Today is Ada Lovelace day when we celebrate, well, female geeks. Tonight is the
Finding Ada Unconference, where people talk for about 5 minutes on a heroine of their choice. Mine is the Byzantine princess Anna Komnene (Comnena in Latin), who lived in "interesting" times and was a serious polymath to boot.
Finding Anna
Anna was born in 1085, into the purple (ie into the Byzantine royal family) in Constantinople (now Istanbul, for the real tech geeks among you). To recap, in 1071 Byzantium fought and badly lost the battle of Manzikert, which resulted in them losing most of their Asian provinces to the Turks. To recapture them, the Byzantine Empire decided to take the very risky step of writing to the barbarous (by Byzantine and Arab standards of the time) Western nations for military assistance. Thence starts the Crusades which kicked off in 1091.....
I first met Anna via
The Alexiad, the history she wrote at age 55 of the efforts of her father (the Byzantine Emperor Alexius I)'s attempts to rescue Byzantium from the results of Manzikert, reconquer their Eastern provinces from the Turks, and to "manage" the Crusaders to ensure they fought the Turks (Saracens) and didn't pillage the still wealthy Byzantine Empire instead.
Educating Anna
Although, she was carefully trained in the study of history, mathematics, science, and Greek philosophy, Anna’s parents banned her from studying ancient poetry (whose glorification of lustful gods and unchaste women they deemed inappropriate and even dangerous for a young woman of her class to study). Despite her parents' attempts to restrict her, Anna furtively studied the forbidden poetry with one of the imperial court’s eunuchs. Thus, Anna received an extraordinary education that undoubtedly made her one of the most educated women of her time. (From
Wikipedia)
A Byzantine Plot
In her youth Anna took part in the standard Byzantine plot and counter plot to get her husbands (both of them) onto the Throne as her father aged. Her knowledge of medicine was of a level such that she was choosing the treatments for her father when he died. She was finally sent to a nunnery when her second husband withdrew from one of her plots to depose her brother for him. Anna said that "nature had mistaken their sexes, for he ought to have been the woman." Today we'd probably say she had balls, whereas her husband....wanted to live (failed emperor pretenders lives were generally nasty, brutish and short)

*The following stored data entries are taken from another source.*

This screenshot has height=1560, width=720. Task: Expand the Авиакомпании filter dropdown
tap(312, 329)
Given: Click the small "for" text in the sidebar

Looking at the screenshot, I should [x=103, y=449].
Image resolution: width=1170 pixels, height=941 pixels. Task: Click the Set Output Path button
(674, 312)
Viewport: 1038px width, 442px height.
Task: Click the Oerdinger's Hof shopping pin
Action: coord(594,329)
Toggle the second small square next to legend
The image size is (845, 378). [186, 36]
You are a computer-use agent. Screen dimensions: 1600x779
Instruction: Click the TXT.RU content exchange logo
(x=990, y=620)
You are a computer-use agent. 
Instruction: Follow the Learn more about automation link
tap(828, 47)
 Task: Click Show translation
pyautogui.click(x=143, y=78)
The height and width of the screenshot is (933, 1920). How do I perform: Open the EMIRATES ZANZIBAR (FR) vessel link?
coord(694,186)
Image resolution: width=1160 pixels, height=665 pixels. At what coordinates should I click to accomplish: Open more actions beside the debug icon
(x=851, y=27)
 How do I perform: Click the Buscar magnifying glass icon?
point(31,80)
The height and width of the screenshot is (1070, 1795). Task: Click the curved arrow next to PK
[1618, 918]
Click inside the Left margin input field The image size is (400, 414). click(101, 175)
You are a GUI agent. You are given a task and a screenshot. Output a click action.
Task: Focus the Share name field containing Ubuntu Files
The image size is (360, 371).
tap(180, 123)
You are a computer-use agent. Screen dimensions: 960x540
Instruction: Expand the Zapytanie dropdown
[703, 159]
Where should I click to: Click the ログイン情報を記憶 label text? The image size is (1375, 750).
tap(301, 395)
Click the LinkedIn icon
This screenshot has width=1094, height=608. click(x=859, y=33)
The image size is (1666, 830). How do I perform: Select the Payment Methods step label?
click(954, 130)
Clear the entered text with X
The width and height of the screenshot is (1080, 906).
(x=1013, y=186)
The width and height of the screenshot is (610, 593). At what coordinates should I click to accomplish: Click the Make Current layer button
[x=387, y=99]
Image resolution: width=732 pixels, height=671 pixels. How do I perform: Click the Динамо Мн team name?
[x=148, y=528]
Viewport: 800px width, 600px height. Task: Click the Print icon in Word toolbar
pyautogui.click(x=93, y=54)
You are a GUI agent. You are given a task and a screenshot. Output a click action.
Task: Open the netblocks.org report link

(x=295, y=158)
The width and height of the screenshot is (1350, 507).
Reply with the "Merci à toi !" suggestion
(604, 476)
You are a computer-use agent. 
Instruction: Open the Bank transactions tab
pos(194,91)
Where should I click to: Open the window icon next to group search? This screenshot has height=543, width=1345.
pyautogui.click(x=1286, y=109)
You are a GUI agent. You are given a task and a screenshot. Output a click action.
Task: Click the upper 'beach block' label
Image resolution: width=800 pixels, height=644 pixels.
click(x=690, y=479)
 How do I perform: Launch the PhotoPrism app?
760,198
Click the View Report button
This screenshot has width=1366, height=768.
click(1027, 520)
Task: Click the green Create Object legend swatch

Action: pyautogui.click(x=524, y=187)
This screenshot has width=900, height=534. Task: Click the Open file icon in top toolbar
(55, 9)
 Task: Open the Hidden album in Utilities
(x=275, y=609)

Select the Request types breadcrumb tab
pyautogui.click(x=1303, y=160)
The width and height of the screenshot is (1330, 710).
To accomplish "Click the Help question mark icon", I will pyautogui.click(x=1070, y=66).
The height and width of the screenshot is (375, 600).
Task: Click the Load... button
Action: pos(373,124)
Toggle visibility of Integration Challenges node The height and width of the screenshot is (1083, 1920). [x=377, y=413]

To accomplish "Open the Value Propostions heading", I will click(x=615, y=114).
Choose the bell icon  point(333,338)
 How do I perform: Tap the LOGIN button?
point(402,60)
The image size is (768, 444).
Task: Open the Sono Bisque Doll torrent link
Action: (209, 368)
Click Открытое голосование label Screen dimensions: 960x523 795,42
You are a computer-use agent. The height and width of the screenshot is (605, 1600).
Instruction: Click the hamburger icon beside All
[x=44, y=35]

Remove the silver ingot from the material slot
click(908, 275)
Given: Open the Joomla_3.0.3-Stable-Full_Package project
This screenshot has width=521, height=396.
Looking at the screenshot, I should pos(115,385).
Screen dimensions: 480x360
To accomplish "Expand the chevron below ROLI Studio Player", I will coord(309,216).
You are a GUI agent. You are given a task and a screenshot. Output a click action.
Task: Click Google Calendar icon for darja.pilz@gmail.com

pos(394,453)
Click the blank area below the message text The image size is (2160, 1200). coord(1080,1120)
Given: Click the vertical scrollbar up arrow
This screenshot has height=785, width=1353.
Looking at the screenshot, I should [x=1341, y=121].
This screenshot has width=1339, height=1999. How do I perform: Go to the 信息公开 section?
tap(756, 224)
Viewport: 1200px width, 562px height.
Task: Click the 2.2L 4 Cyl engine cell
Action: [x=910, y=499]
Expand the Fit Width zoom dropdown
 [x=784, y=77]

Get thee hence to a Monastery - Anna as Nun
Take one very intelligent and high energy woman and give her not a lot to do, and what do you get?
Firstly an excellent history of the times - the Alexiad - which is accurate, insightful, gossipy and human at the same time and also gives you an excellent insight into women's mindset then.
Secondly, in the Alexiad she writes a lot about the technology, science and medicine of her day - it is invaluable firstly as a record, but also its clear she had a very good grasp on how it all worked. Take her views on Astrology (she was very interested in Astronomy ).
The discovery is fairly recent, and the science of it was not known to the ancients. For this method of divination did not exist in the time of Eudoxus, the greatest of all astronomers, neither did Plato have any knowledge of it, and even the astrologer, Manetho, had not brought it to perfection. Now these (astrologers) observe the hour of the birth of the persons about whom they intend to prophesy, and fix the cardinal points and carefully note the disposition of all the stars, in short they do everything that the inventor of this science bequeathed to posterity and which those who trouble about such trifles understand. We, also, at one time dabbled a little in this science, not in order to cast horoscopes (God forbid!), but by gaining a more accurate idea of this vain study to be able to pass judgment upon its devotees. I do not mention this for the sake of boasting, but to prove that during my father's reign many of the sciences made great progress, as he honoured both philosophers and philosophy itself, but towards this teaching of astrology he showed some hostility, I believe because it tended to make people of a guileless nature reject their faith in God and gape at the stars.
Anna and the Crusaders
Anna's views on the corruption, depravity and rapacity of the Crusaders is a joy to read and a good counterpoint to received Western views, she was deeply sceptical of the wisdom of involving the West and the Pope in the fight against the Turks. (Though there is a clear subtext that she fancied the Norman leader Bohemond). She was eventually proved right as in 1204, 50 years after she dies, the 4th Crusade decided to sack Constantinople rather than fight Turks, which did far more damage to Byzantium than Manzikert did
There is a very approachable book on Anna Komnene called "Anna of Byzantium" by Tracy Barrett, that's the picture above.